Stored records

————————

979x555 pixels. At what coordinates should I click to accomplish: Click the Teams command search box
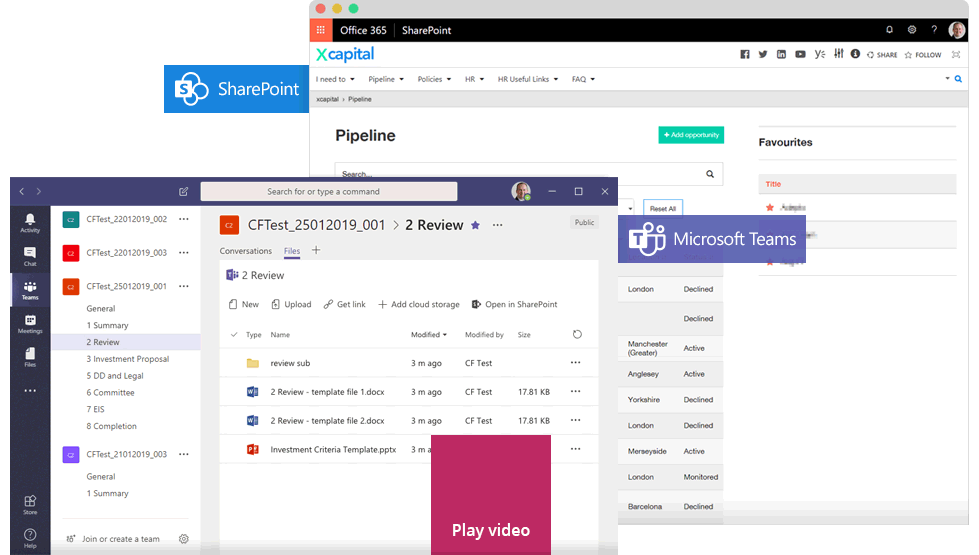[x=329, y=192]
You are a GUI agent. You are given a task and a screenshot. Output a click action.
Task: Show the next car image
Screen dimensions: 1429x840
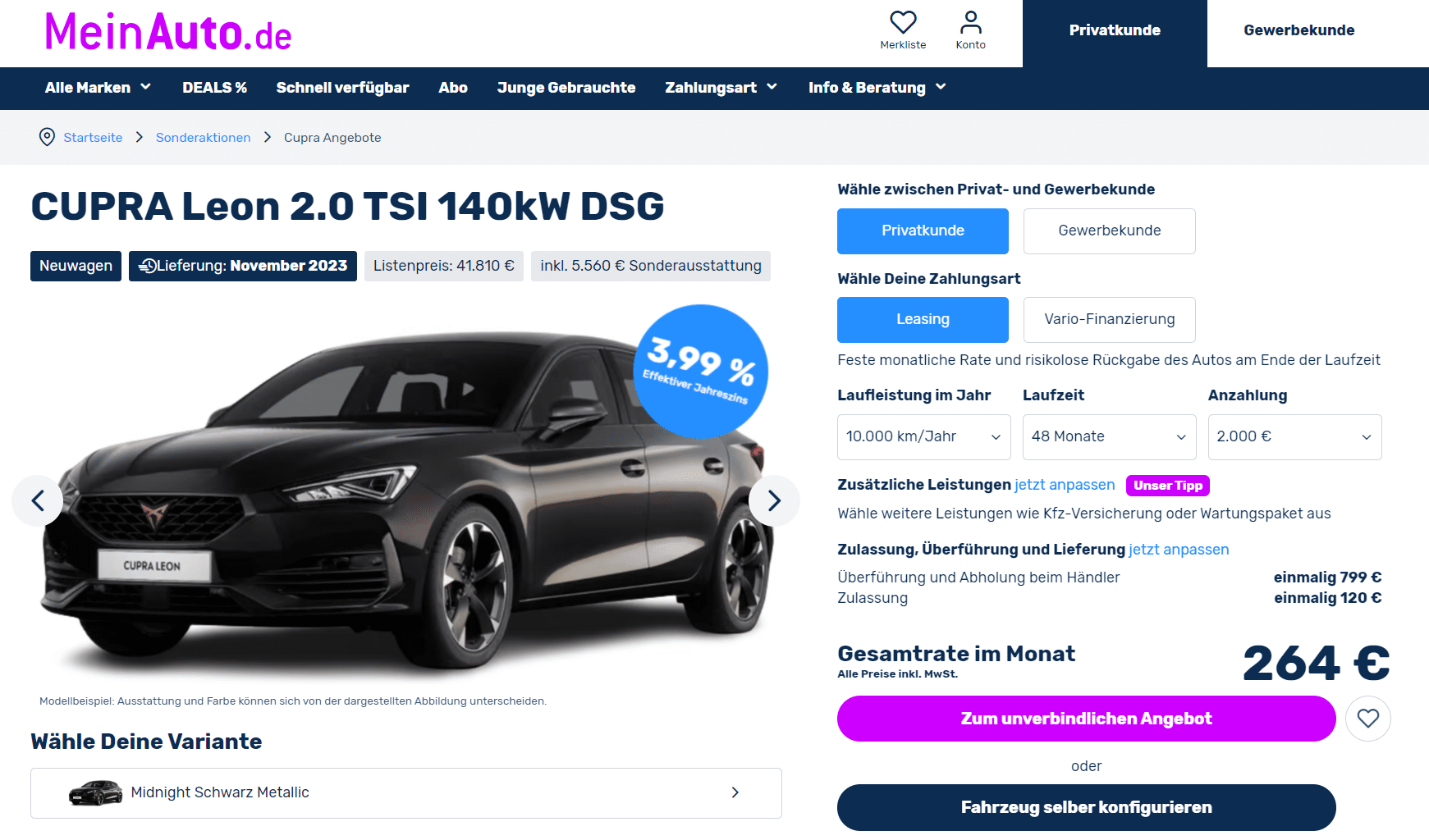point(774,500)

————————

▶ _Problem_:
Keep every word of the data as it is when you write it out, but drop the pictures.

▶ _Response_:
979x555 pixels. At what coordinates should I click to accomplish: Click the Teams command search box
[x=329, y=192]
You are a GUI agent. You are given a task and a screenshot. Output a click action.
Task: Show the next car image
Screen dimensions: 1429x840
point(774,500)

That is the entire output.